Scientists have spotted two galaxies entangled in a ‘cosmic joust’ as they clash at speeds of 500 kilometres per second (artist’s impression)
One of the galaxies is armed with a ‘spear of radiation’ emitted by a quasar – a bright galactic core powered by a supermassive black hole 100 million times more massive than the sun (artist’s impression)
Quasars are some of the brightest objects in the universe, typically producing thousands of times more light than the entire Milky Way.
They are formed when gas and dust fall into a supermassive black hole, spiralling around it before falling in like water around a plug hole.
This gas and dust is subject to extreme gravitational and frictional forces, heating up to millions of degrees and blasting out dazzling jets of material and radiation.
Because quasars require so much matter to get started, some astronomers think they only occur when galaxies merge.
From the intensity of the radiation being emitted, in a paper published today in Nature, the researchers estimate that the black hole powering the quasar is around 100 million times the mass of the sun.
When the beam of radiation emitted by this quasar hits the other galaxy, it has a similar impact to the ignition of a newborn star.
As the blast of UV radiation hits, fields of gas surrounding the galaxy are transformed into clumps with about 10 per cent of the mass of our sun.
Co-lead author Dr Pasquier Noterdaeme, of the Institut d’Astrophysique de Paris, told MailOnline: ‘The super intense UV light from the quasar is able to disrupt molecular gas in the other galaxy.
Using two extremely powerful telescopes, researchers have captured the moment these two galaxies collide. This data reveals that the beam of quasar radiation is preventing the other galaxy from forming new stars
‘Only very small dense clumps survive the radiation, but these are too small to sustain star formation.’
Since the quasar radiation pierces the galaxy like a spear, star formation is only inhibited in the ‘wounded’ region – leaving the rest of the galaxy unaffected.
Over billions of years, Dr Noterdaeme says these two galaxies will eventually ‘merge into one’.
Although quasars are extremely bright, there is still a lot scientists don’t know about how they interact with other objects.
This is because both quasars and galactic collisions were much more common in the distant past.
That means researchers need to look very far away from Earth to find light that started its journey at an early point in the Universe’s history.
Even the closest observable quasars to Earth are about 600 million light years away.
To observe this galactic joust, researchers used two super-powerful telescopes to capture light which has taken 11 billion years to reach Earth.

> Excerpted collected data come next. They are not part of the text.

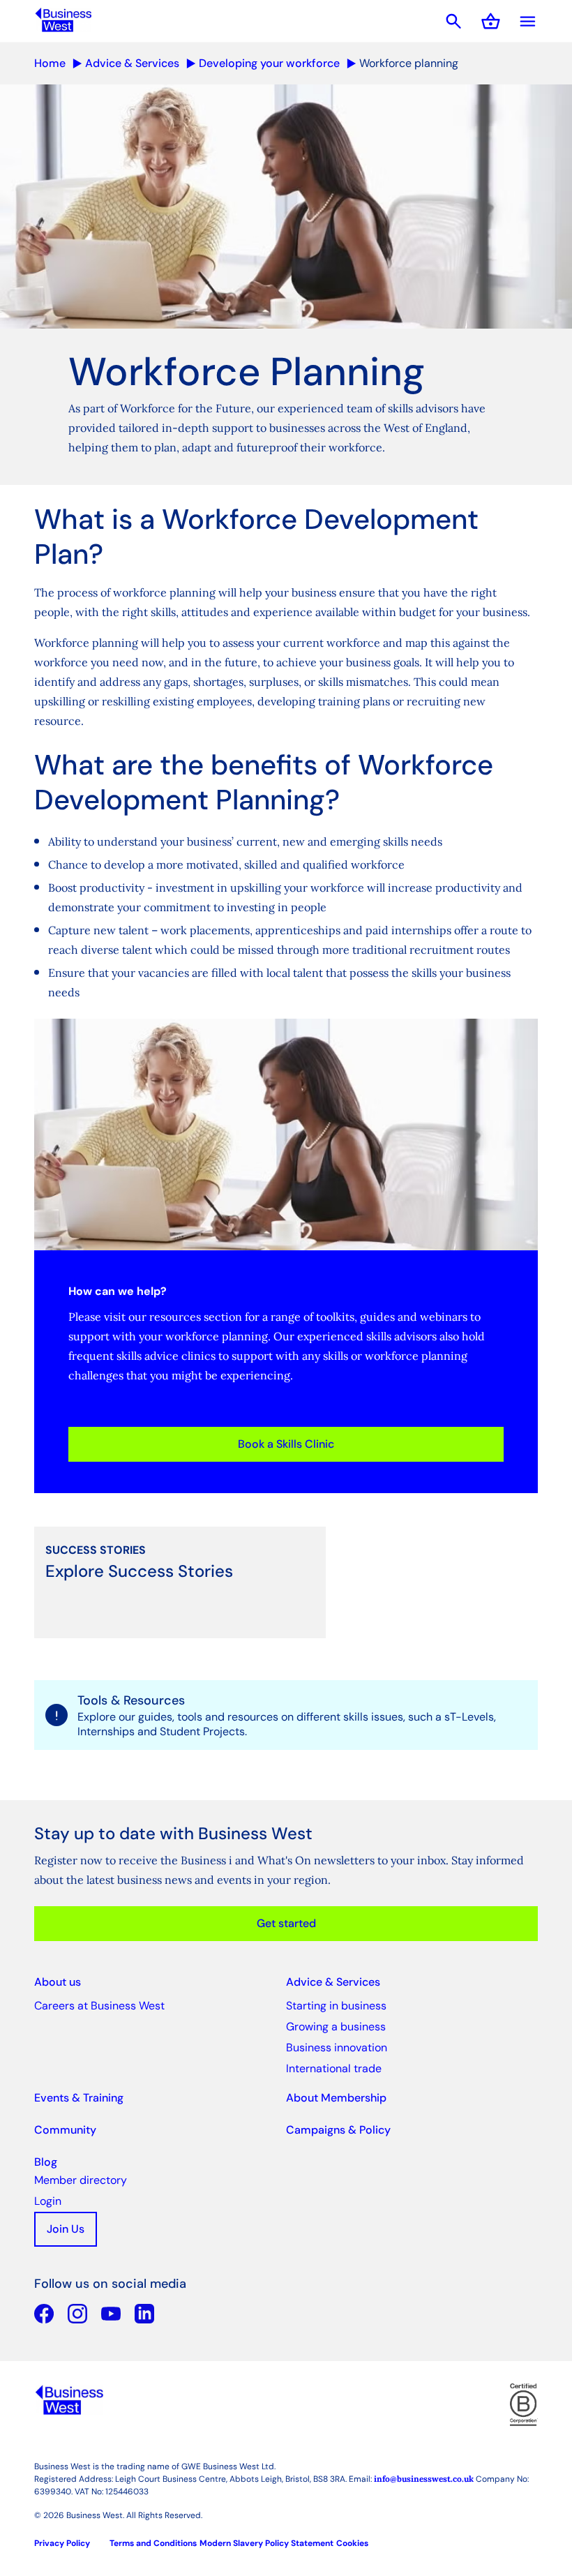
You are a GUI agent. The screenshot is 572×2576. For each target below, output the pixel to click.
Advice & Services (132, 63)
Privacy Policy (62, 2543)
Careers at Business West (99, 2005)
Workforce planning (408, 63)
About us (57, 1982)
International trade (334, 2068)
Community (65, 2129)
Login (47, 2201)
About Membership (336, 2097)
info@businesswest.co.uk (424, 2478)
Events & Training (78, 2097)
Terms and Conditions (153, 2543)
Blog (45, 2162)
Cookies (352, 2543)
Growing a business (336, 2026)
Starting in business (336, 2005)
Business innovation (336, 2047)
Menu (528, 21)
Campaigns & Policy (338, 2129)
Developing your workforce (269, 63)
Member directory (80, 2180)
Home (50, 63)
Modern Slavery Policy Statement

As the UV radiation from the quasar hits the other galaxy (illustrated), the intense energy disrupts the fields of gas like the ignition of a newborn sun. This blasts the gas and dust into clumps that are too small to produce new stars
Combining data from the European Southern Observatory’s Very Large Telescope (VLT) and the Atacama Large Millimeter/submillimeter Array (ALMA), the researchers captured images from a time when the Universe was just 18 per cent of its current age.
The two galaxies are so far away from Earth and so close to each other that they seemed to be one object.
It’s only thanks to new observations from the ALMA telescope that researchers have been able to tell them apart.
This extremely detailed data has offered scientists an unprecedented look into the effects of an ongoing ‘galactic battle’.
In the future, the researchers would like to use even larger, more powerful telescopes to get more data about how these collisions unfold.
Dr Noterdaeme says this would ‘certainly allow us to push forward a deeper study of this, and other systems, to better understand the evolution of quasars and their effect on host and nearby galaxies.’